The other day my friend Dale made an announcement on Facebook. He said “nobody needs to know what I think about ‘Mercury in retrograde.'” He typed it emphatically, you could just tell.  It’s not always easy to judge these things in the digital world, but I believe he was taking a tone.

Dale and I are compatible spirits. We’re not entirely alike of course. He tends toward melancholy, and I toward alcoholy. But I thought it was likely that if nobody needed to know what he thinks about Mercury in retrograde, maybe nobody needed to know what I think about it either. Which means I have to go look it up again so that I remember what I think about it. I try to keep a tidy house in my head and that means I maintain a running fire sale on thoughts that I haven’t used in a few years.

So I looked it up. If a planet is in retrograde, it means it looks like it’s going backwards from the vantage point of us on Earth. It’s not going backwards. It’s going the same direction as it always has. It’s just an illusion brought about because the planets take different amounts of time to orbit the sun and they do a little leap-frogging. Shepherds who spent one heck of a lot of time under the stars noticed that the planets seemed to go astray every so often and, not having a clear grip on what was actually going on, began to read a lot into it. Maybe they fell into some hard times and squinted up at the planet backing up and thought: huh. We should probably be more cautious whenever that happens. And a whole network of observations and associations built up around these things and got passed down. It’s like thinking your team loses when you forget to wear your lucky shirt, only bigger, inasmuch as it involves everybody and the whole solar system and all.
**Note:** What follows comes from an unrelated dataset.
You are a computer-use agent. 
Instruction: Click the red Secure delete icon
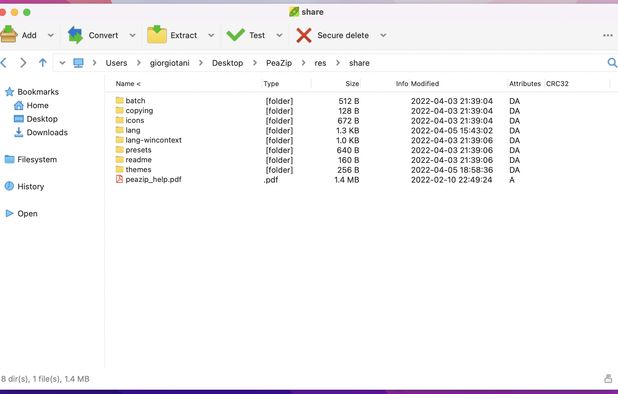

Thousands of years later when we’re sophisticated enough to land a golf cart on a particular plain on Mars, people still figure the shepherds were probably on to something.

So I don’t have the particulars, but you’re supposed to approach decisions in your own life in specific ways whenever it looks kind of like the planets are going to backwards even though they’re not. Like, right now Mercury is in retrograde. It’s in retrograde an average of three times a year, so you have to stay on top of it. When Mercury is in retrograde, you might need to plan more carefully. With proper knowledge of your star charts, you would know when to plan for more spontaneity, say. And everyone isn’t affected the same way. It depends on when you, personally, first presented your slimy self to the outside air. If you’re a November baby, you might have to conduct yourself in a whole different way from a spring hatchling.

Which means my parents changed everything for me when they had me induced two weeks early. The effect that Mercury has on me as it trundles predictably around the sun but appears to be going backwards might be entirely different than it could have been, all because of parental fatigue and a  Pitocin drip.

If I do want to know what it is I should be doing, or doing differently, as a result of these celestial illusions, there’s an astrologer in the neighborhood I can consult. Scoff if you will, but she’s got powers. She gets bigger every time she approaches me and smaller when she leaves. Swear to Jupiter.